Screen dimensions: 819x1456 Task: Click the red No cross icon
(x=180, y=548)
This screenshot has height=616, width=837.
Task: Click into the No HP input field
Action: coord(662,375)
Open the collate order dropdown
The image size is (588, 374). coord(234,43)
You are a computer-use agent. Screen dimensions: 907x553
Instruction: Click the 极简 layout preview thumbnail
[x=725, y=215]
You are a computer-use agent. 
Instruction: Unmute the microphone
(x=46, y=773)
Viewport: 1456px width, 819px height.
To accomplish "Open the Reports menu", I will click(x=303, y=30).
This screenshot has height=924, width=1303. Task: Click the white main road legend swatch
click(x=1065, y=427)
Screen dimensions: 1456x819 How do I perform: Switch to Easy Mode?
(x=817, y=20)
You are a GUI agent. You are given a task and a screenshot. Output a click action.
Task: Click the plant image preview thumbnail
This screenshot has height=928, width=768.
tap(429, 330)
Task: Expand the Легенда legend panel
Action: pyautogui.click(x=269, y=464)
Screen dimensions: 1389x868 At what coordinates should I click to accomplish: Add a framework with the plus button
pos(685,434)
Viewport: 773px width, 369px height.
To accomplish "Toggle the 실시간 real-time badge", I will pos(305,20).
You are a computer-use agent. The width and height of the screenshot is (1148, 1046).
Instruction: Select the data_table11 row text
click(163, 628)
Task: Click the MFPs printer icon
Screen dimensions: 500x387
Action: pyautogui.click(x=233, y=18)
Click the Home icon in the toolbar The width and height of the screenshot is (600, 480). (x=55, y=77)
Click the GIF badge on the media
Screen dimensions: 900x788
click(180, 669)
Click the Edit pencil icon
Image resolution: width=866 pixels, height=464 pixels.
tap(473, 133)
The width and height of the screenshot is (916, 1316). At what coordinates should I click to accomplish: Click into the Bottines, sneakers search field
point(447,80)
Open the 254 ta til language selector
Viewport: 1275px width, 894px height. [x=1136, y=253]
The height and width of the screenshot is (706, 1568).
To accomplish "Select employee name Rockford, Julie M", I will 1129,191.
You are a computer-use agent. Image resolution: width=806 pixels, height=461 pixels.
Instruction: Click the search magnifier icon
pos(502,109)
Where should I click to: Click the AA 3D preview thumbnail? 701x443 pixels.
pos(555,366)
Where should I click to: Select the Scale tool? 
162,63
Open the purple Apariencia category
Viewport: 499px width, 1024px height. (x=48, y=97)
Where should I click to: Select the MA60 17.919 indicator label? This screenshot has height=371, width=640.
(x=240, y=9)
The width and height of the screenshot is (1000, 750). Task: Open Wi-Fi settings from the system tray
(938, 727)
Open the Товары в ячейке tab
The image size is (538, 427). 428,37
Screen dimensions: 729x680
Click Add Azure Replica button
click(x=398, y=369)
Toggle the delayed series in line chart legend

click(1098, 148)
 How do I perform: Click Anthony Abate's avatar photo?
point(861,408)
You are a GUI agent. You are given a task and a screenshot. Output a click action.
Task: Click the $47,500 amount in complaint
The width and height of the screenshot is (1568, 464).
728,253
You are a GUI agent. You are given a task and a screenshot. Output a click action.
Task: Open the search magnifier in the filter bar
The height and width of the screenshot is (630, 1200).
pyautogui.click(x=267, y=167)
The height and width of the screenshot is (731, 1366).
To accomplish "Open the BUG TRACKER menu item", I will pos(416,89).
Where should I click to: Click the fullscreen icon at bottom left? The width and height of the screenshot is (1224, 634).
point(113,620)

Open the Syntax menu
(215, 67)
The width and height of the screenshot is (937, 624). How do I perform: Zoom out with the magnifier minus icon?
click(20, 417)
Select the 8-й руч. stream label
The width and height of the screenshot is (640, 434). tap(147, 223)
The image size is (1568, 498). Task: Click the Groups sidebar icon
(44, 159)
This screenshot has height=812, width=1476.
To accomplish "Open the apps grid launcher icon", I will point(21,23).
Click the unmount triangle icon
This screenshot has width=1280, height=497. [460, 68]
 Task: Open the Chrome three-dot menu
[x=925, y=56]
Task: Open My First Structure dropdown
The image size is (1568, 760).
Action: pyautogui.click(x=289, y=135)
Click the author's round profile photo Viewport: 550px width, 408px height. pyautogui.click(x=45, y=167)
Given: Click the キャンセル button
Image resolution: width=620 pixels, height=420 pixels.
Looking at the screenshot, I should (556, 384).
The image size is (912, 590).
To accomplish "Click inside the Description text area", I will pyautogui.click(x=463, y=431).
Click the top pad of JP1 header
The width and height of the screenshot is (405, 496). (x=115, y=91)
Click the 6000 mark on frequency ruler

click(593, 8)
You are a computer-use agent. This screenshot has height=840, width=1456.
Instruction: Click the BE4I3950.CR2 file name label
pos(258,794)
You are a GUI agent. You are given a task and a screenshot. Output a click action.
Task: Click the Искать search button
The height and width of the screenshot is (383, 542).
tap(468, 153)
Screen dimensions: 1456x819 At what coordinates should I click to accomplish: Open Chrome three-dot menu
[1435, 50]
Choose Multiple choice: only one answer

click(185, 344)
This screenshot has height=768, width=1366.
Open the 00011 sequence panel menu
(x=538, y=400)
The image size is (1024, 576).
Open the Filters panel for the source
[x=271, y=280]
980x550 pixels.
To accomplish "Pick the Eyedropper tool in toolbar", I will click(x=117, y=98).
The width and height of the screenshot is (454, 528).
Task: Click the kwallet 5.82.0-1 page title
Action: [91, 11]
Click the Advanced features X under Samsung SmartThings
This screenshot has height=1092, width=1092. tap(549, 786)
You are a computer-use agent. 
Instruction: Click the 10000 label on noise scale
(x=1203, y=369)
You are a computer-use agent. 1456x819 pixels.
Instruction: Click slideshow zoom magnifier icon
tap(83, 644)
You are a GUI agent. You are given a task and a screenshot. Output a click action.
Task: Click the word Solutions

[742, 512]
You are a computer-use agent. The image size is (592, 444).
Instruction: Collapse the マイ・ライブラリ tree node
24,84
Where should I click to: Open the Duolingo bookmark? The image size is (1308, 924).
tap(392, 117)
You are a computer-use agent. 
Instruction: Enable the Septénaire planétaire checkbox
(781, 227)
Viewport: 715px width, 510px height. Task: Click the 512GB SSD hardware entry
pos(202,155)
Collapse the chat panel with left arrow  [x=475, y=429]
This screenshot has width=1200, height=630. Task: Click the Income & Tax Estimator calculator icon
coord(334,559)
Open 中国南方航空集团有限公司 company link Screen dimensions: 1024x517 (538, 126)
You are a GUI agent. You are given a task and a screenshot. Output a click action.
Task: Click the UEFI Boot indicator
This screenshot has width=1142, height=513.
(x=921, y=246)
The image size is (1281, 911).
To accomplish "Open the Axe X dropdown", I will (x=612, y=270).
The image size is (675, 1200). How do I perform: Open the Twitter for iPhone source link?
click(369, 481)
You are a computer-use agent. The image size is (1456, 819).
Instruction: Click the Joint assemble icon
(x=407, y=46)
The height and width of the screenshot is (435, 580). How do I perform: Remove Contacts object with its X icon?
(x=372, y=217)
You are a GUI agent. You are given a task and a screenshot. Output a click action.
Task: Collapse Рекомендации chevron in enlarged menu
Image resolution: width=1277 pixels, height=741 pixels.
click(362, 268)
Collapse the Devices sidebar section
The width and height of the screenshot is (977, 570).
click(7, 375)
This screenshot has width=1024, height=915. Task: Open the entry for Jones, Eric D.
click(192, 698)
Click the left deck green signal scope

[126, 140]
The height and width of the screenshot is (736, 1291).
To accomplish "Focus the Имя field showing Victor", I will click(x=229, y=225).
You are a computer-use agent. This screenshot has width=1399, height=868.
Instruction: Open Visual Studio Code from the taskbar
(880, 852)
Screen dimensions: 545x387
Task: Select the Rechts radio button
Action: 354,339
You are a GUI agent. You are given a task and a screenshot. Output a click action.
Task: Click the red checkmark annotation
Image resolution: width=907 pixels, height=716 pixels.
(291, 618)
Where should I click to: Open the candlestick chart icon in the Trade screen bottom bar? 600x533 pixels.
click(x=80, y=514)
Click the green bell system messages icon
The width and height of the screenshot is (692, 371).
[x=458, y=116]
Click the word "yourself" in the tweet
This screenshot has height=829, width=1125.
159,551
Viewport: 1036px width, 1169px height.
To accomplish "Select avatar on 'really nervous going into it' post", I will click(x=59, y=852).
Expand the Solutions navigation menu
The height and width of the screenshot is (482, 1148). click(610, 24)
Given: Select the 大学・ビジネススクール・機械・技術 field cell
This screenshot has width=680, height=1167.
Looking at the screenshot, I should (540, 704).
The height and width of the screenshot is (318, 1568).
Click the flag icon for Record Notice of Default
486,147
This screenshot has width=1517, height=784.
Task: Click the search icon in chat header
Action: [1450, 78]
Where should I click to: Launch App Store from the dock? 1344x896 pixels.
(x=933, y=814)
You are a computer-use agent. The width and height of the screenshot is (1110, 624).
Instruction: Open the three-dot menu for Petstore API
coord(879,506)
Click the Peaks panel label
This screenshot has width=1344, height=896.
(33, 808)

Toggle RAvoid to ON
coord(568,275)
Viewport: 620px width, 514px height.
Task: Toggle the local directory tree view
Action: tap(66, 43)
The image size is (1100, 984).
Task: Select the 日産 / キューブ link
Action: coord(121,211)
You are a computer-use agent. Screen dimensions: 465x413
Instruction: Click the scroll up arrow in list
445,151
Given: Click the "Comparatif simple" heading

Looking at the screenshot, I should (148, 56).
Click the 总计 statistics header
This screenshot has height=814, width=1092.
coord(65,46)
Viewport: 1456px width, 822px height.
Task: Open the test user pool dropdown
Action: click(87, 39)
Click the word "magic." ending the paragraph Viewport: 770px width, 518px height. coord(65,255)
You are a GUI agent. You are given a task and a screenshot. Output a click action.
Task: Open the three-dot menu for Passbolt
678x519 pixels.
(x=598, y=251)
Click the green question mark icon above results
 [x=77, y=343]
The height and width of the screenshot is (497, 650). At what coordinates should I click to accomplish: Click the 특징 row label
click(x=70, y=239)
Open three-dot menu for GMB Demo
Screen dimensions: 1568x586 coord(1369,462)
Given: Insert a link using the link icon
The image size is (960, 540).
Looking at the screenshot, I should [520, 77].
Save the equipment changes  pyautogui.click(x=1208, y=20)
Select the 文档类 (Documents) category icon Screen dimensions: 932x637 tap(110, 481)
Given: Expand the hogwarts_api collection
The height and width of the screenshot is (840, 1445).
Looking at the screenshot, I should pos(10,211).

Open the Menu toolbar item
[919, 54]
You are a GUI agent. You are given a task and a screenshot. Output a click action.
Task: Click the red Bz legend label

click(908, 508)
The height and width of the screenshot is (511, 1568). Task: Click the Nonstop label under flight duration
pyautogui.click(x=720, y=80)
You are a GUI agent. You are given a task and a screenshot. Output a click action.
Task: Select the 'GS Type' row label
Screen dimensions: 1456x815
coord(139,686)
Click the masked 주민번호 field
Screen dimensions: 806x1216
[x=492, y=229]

▬▬▬

**WHAT TO DO:**
Convert the listing lines between the line holding "The height and width of the screenshot is (736, 1291)." and the line holding "Action: 354,339", inclusive, into a numbered list, leaving out any blank lines.

**TASK SOLUTION:**
1. The height and width of the screenshot is (736, 1291).
2. To accomplish "Focus the Имя field showing Victor", I will click(x=229, y=225).
3. You are a computer-use agent. This screenshot has width=1399, height=868.
4. Instruction: Open Visual Studio Code from the taskbar
5. (880, 852)
6. Screen dimensions: 545x387
7. Task: Select the Rechts radio button
8. Action: 354,339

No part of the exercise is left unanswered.